--- Input for this task Enclosed Below ---

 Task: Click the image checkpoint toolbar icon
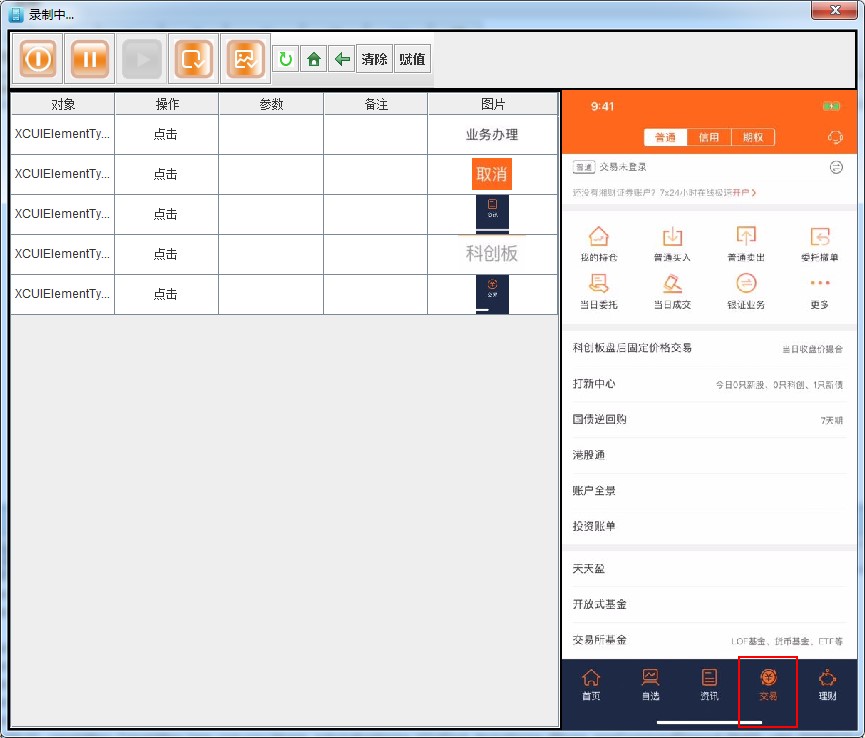pyautogui.click(x=245, y=59)
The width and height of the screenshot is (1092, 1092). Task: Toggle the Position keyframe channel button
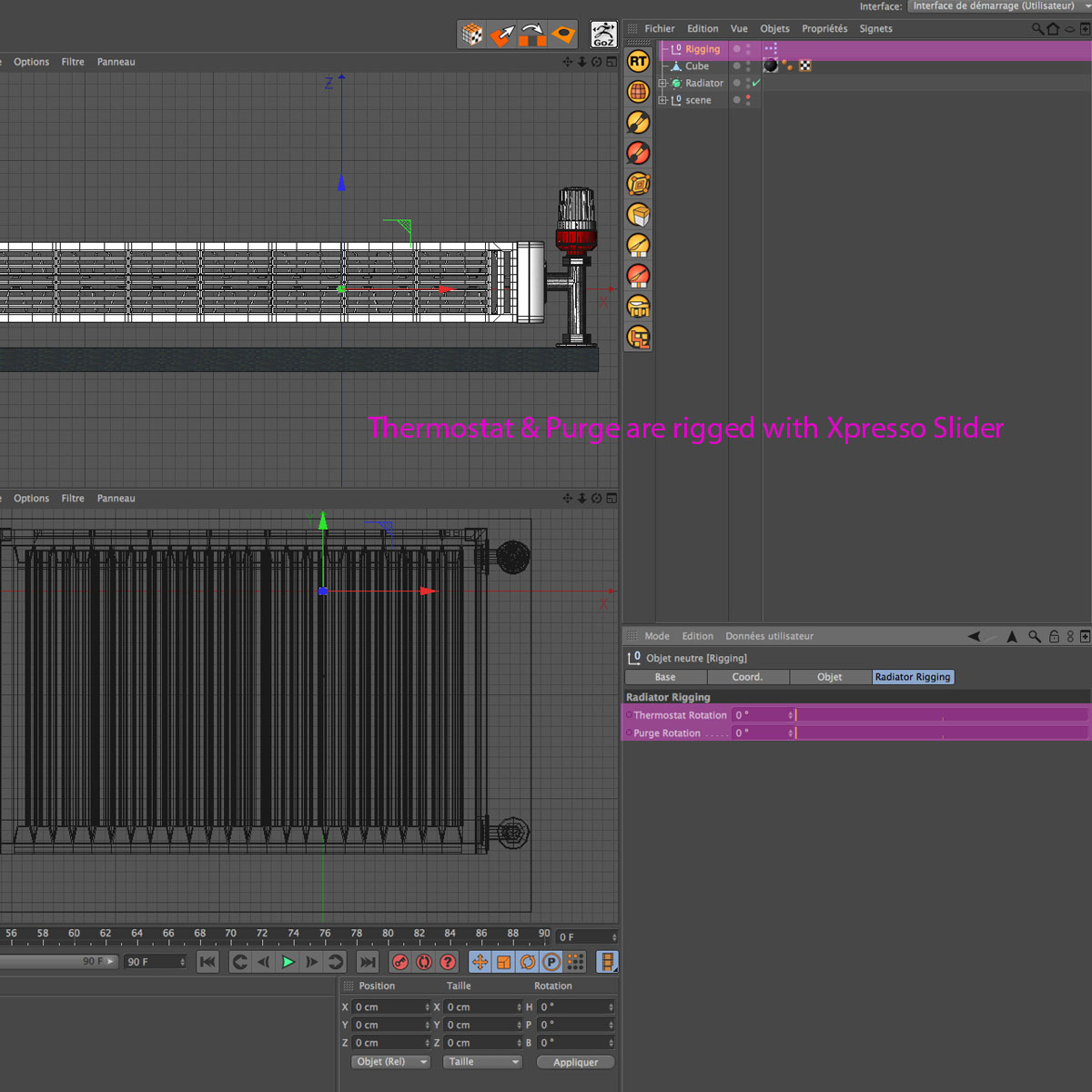(x=480, y=962)
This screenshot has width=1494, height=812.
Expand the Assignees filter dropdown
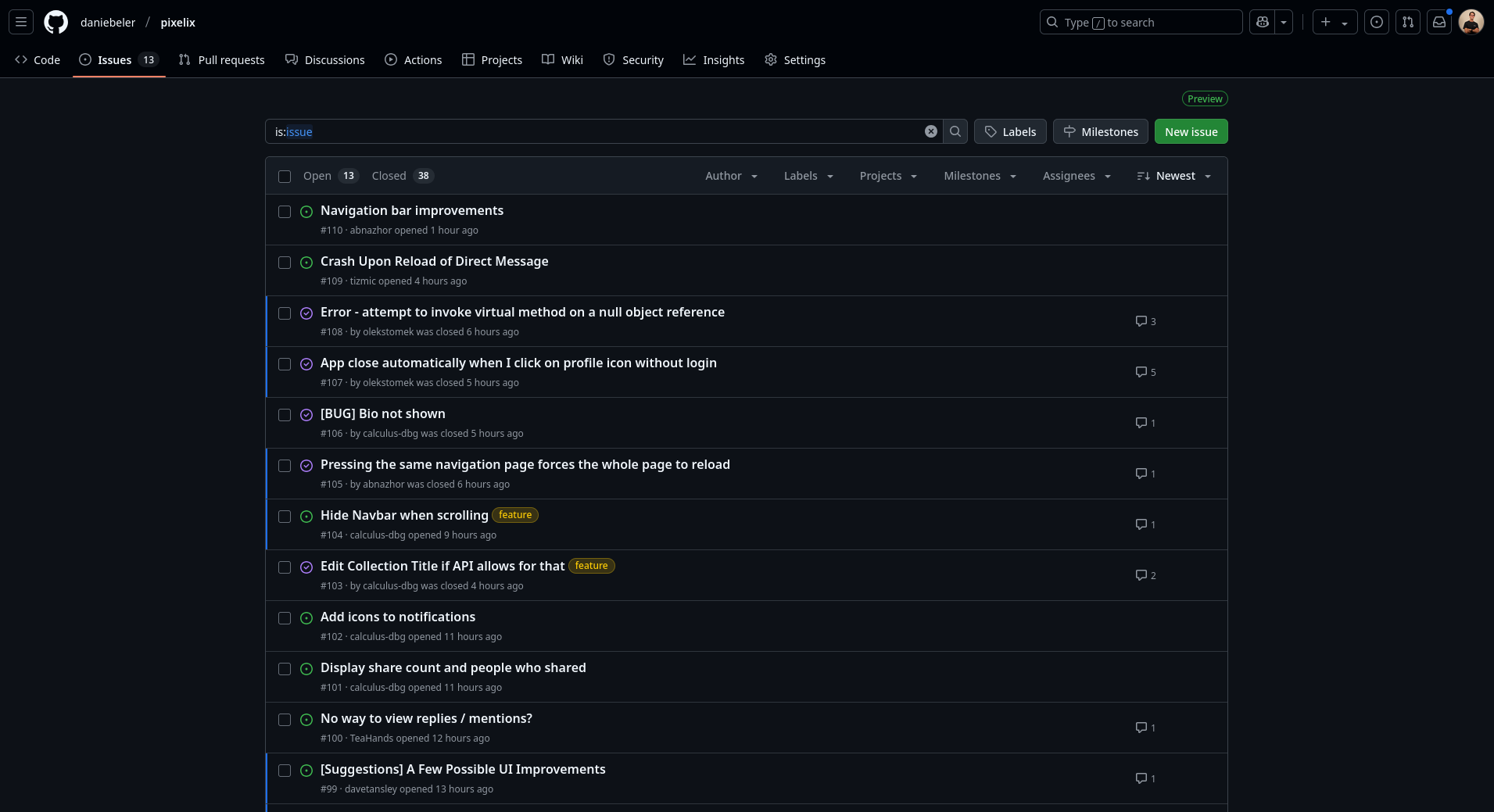coord(1076,176)
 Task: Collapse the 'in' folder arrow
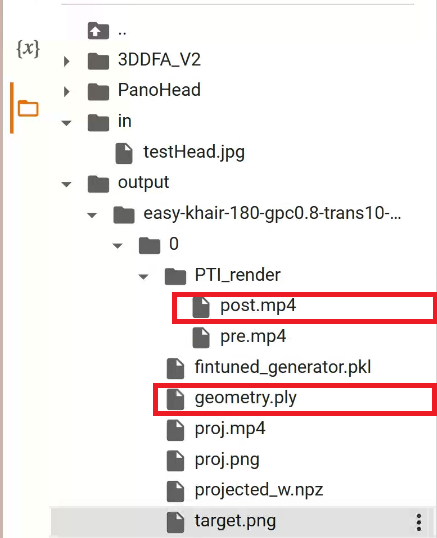[x=66, y=123]
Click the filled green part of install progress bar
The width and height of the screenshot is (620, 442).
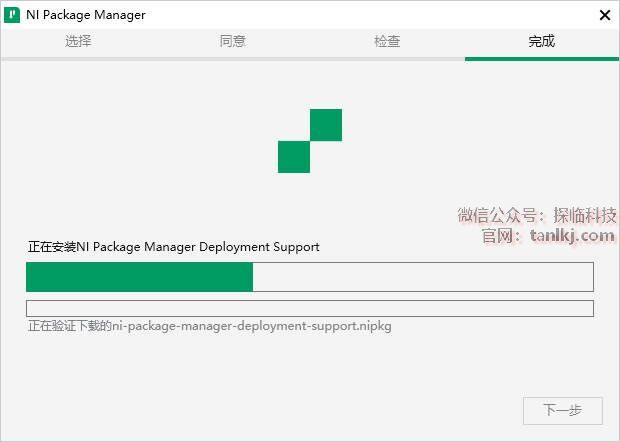(140, 277)
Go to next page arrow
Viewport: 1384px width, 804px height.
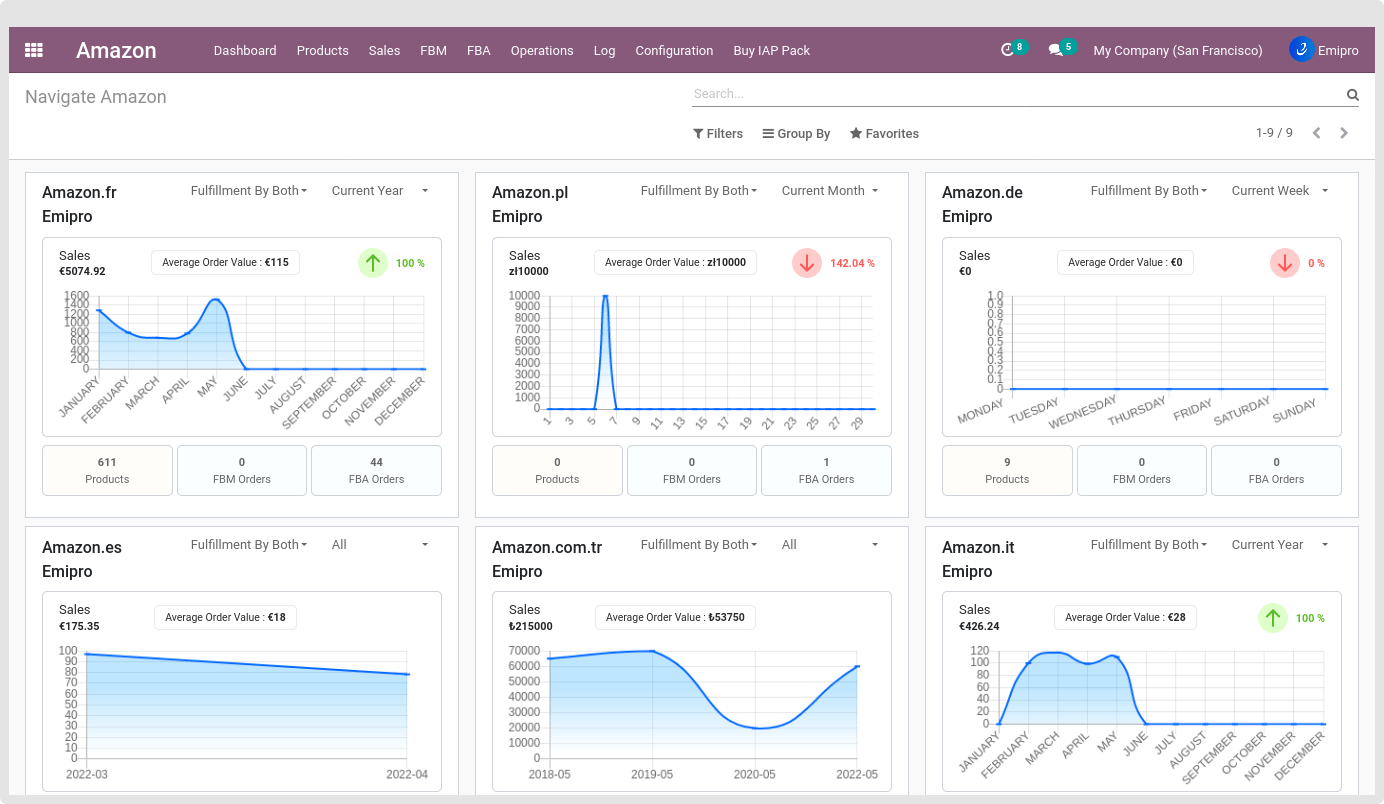[x=1344, y=133]
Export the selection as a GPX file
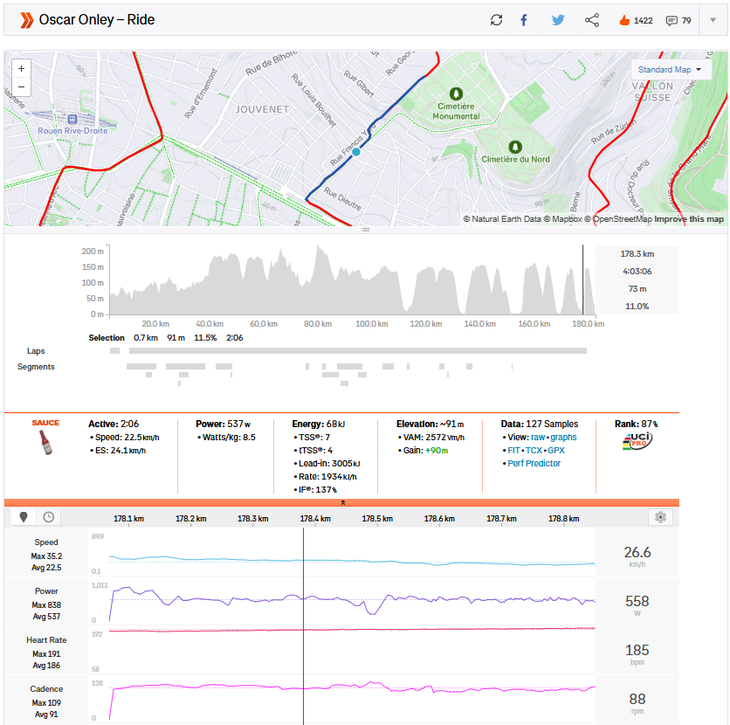The height and width of the screenshot is (725, 730). point(556,450)
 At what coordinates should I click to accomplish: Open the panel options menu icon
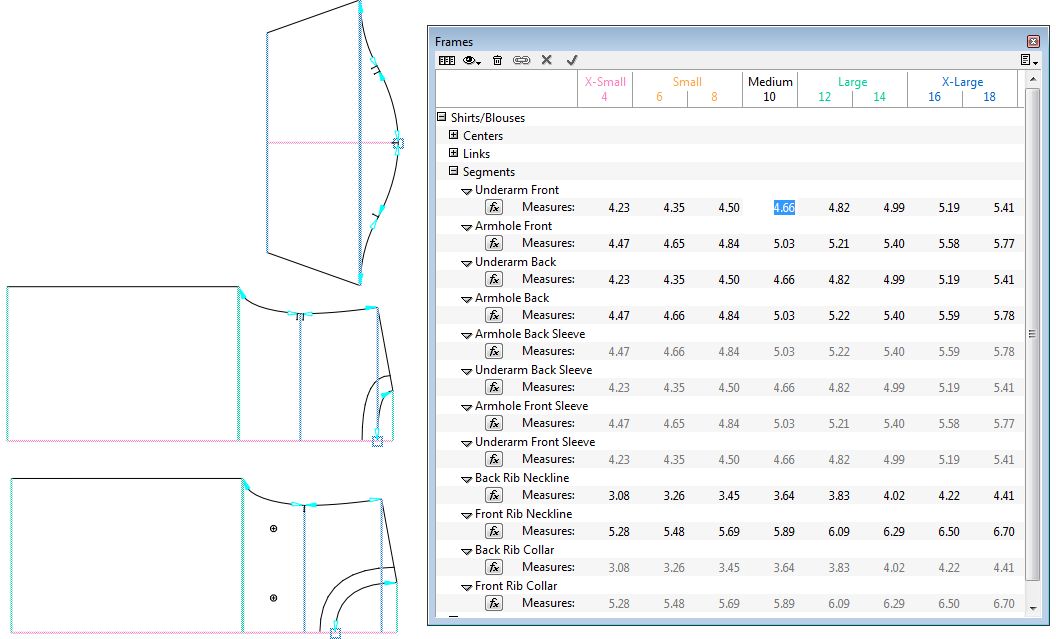[1029, 61]
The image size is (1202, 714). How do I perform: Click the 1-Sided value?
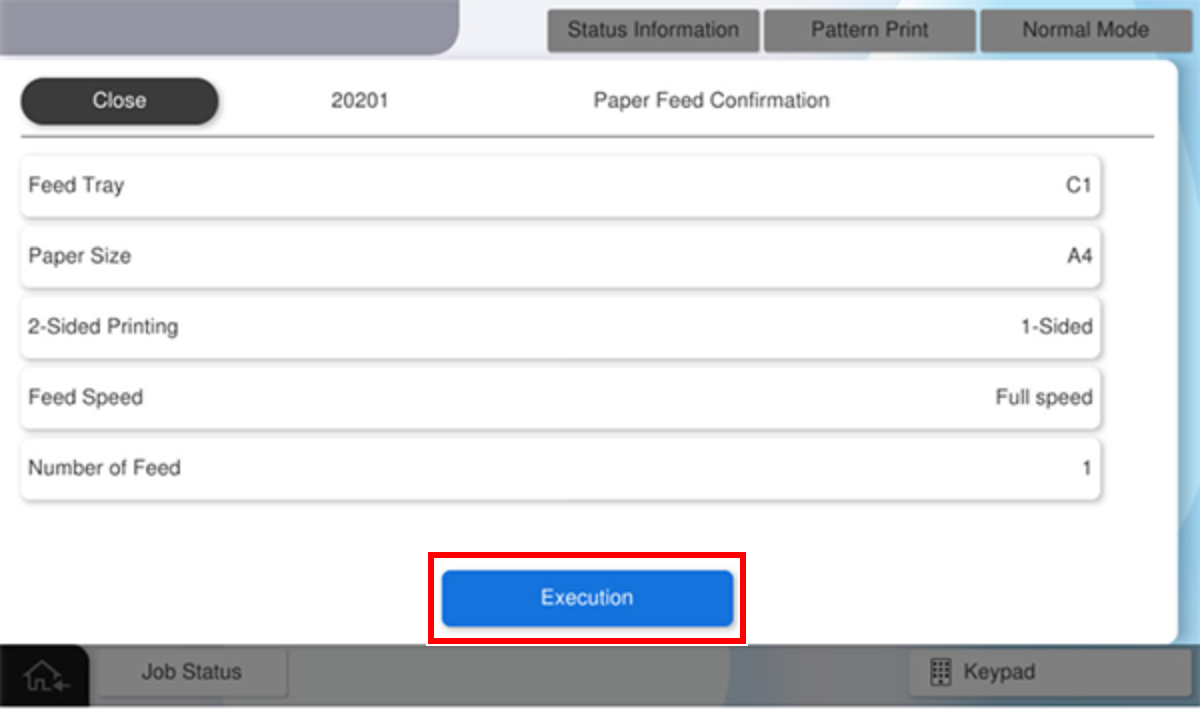coord(1056,327)
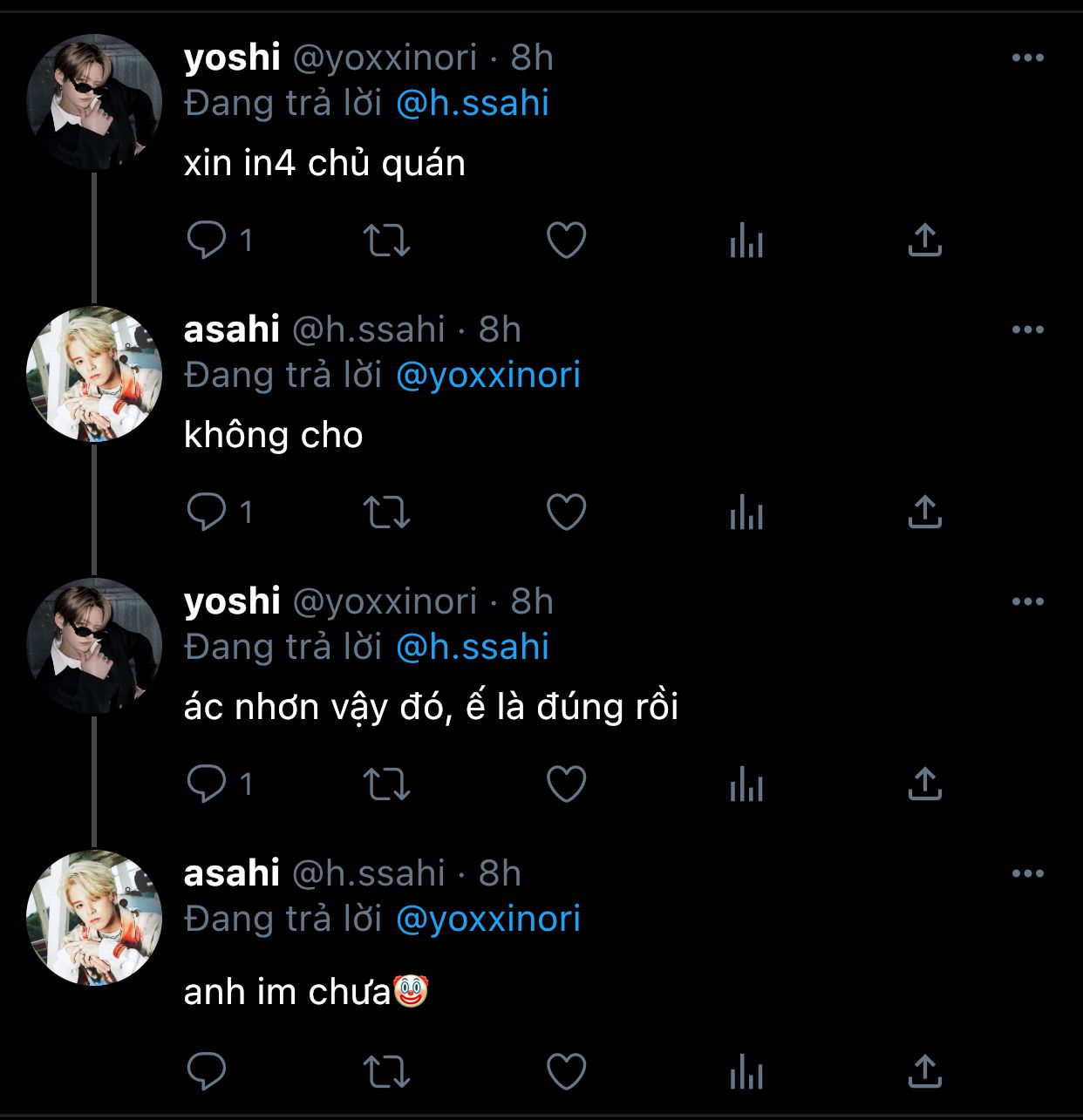Like asahi's "không cho" tweet

(x=566, y=512)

--- End of Enclosed Input for this task ---

Your instructions:
From the line containing "Export the selection as a GPX file" to the end of the listing, restate each line word for word and nothing more; the pictures stay out.

Written reply:
Export the selection as a GPX file
The height and width of the screenshot is (725, 730). point(556,450)
 At what coordinates should I click to accomplish: Open the panel options menu icon
[1029, 61]
The image size is (1202, 714). How do I perform: Click the 1-Sided value?
coord(1056,327)
Like asahi's "không cho" tweet

(x=566, y=512)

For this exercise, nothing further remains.